WHAT IS EXPECTED: With the images removed, write out every line below exactly.

DATA SECTION:
=== Begin Enclosure ===
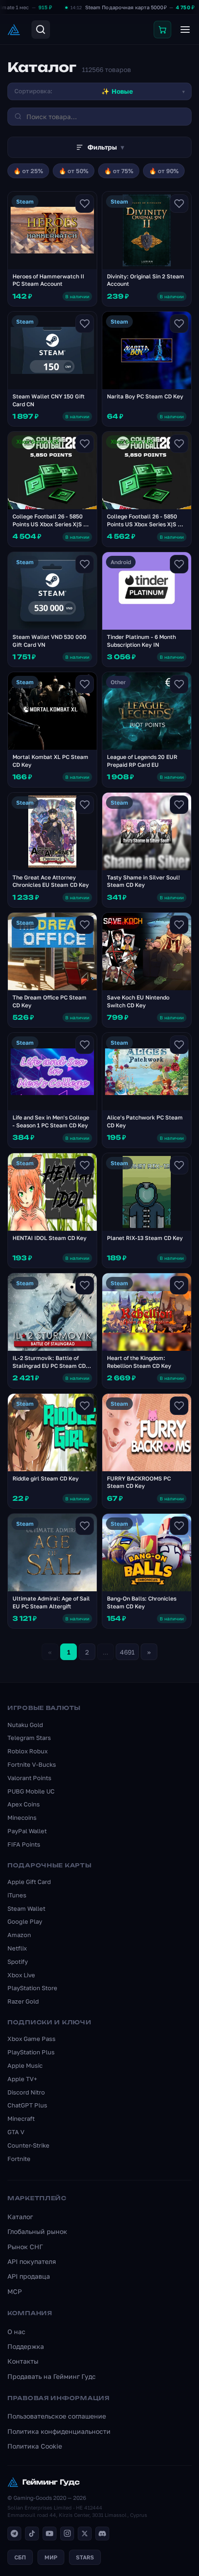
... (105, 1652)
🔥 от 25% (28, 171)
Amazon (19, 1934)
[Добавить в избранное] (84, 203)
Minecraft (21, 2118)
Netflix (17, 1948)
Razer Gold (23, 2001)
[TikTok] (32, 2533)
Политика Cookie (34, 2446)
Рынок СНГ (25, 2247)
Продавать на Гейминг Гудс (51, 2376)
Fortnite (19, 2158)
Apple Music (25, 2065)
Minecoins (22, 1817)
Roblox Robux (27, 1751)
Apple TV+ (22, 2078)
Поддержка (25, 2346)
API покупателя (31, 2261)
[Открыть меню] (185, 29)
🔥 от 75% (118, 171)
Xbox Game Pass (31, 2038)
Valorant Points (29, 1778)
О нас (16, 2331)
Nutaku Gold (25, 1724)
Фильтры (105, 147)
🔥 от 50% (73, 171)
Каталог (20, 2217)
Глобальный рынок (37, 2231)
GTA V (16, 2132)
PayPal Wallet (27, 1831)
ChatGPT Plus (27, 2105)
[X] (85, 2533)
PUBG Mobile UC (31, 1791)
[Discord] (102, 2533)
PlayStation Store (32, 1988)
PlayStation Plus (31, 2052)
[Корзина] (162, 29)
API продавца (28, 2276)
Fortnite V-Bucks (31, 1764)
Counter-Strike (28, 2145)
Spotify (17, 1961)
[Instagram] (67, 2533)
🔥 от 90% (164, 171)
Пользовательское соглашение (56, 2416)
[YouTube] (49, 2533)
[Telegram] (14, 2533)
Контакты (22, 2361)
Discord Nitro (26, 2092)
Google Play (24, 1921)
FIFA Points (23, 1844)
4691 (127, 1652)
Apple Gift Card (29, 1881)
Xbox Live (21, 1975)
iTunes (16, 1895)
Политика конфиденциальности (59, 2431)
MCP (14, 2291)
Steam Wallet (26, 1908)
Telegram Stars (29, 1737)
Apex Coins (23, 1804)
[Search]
=== End Enclosure ===
ANSWER SECTION:
... (105, 1652)
🔥 от 25% (28, 171)
Amazon (19, 1934)
[Добавить в избранное] (84, 203)
Minecraft (21, 2118)
Netflix (17, 1948)
Razer Gold (23, 2001)
[TikTok] (32, 2533)
Политика Cookie (34, 2446)
Рынок СНГ (25, 2247)
Продавать на Гейминг Гудс (51, 2376)
Fortnite (19, 2158)
Apple Music (25, 2065)
Minecoins (22, 1817)
Roblox Robux (27, 1751)
Apple TV+ (22, 2078)
Поддержка (25, 2346)
API покупателя (31, 2261)
[Открыть меню] (185, 29)
🔥 от 75% (118, 171)
Xbox Game Pass (31, 2038)
Valorant Points (29, 1778)
О нас (16, 2331)
Nutaku Gold (25, 1724)
Фильтры (105, 147)
🔥 от 50% (73, 171)
Каталог (20, 2217)
Глобальный рынок (37, 2231)
GTA V (16, 2132)
PayPal Wallet (27, 1831)
ChatGPT Plus (27, 2105)
[X] (85, 2533)
PUBG Mobile UC (31, 1791)
[Discord] (102, 2533)
PlayStation Store (32, 1988)
PlayStation Plus (31, 2052)
[Корзина] (162, 29)
API продавца (28, 2276)
Fortnite V-Bucks (31, 1764)
Counter-Strike (28, 2145)
Spotify (17, 1961)
[Instagram] (67, 2533)
🔥 от 90% (164, 171)
Пользовательское соглашение (56, 2416)
[YouTube] (49, 2533)
[Telegram] (14, 2533)
Контакты (22, 2361)
Discord Nitro (26, 2092)
Google Play (24, 1921)
FIFA Points (23, 1844)
4691 (127, 1652)
Apple Gift Card (29, 1881)
Xbox Live (21, 1975)
iTunes (16, 1895)
Политика конфиденциальности (59, 2431)
MCP (14, 2291)
Steam Wallet (26, 1908)
Telegram Stars (29, 1737)
Apex Coins (23, 1804)
[Search]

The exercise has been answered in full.